DOCUMENT EXTRACT:
====================
- BD Location within the United Kingdom
- Coordinates: 53°49′55″N 1°50′10″W﻿ / ﻿53.832°N 1.836°W
- Sovereign state: United Kingdom
- Postcode area: BD
- Postcode area name: Bradford
- Post towns: 7
- Postcode districts: 27
- Postcode sectors: 112
- Postcodes (live): 16,979
- Postcodes (total): 23,359

= BD postcode area =

Postcode area within the United Kingdom

The BD postcode area, also known as the Bradford postcode area, is a group of 24 postcode districts in England, within seven post towns. These cover northwestern West Yorkshire (including Bradford, Bingley, Shipley, Cleckheaton and Keighley) and southwestern North Yorkshire (including Skipton and Settle), plus very small parts of Lancashire.
====================
[Element and text position data]
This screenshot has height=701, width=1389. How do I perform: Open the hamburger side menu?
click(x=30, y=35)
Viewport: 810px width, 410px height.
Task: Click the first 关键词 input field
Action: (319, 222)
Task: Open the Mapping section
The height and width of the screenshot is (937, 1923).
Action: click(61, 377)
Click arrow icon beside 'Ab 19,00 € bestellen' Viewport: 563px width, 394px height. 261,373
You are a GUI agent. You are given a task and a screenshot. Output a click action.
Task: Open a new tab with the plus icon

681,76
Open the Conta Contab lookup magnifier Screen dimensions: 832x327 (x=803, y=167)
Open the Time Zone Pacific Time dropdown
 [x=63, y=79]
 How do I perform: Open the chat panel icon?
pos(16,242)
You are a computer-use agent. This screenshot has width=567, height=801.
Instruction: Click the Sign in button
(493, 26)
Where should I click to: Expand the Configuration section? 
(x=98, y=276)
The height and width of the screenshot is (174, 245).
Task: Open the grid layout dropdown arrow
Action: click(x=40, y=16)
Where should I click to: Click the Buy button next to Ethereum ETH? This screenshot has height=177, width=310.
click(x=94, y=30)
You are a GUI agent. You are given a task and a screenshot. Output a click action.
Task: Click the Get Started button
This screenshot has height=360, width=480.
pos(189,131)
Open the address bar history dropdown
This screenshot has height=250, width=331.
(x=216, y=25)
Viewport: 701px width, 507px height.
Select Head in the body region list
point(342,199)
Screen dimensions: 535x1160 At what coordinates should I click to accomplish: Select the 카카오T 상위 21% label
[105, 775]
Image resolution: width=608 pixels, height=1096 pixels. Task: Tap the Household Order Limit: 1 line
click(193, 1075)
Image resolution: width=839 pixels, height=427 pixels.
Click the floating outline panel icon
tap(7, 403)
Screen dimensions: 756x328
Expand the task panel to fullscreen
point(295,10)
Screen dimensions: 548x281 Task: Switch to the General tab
====================
GOAL OF THE EXERCISE:
According to the BD postcode area text, which two places in southwestern North Yorkshire does the area cover?

ANSWER TO THIS EXERCISE:
Skipton and Settle.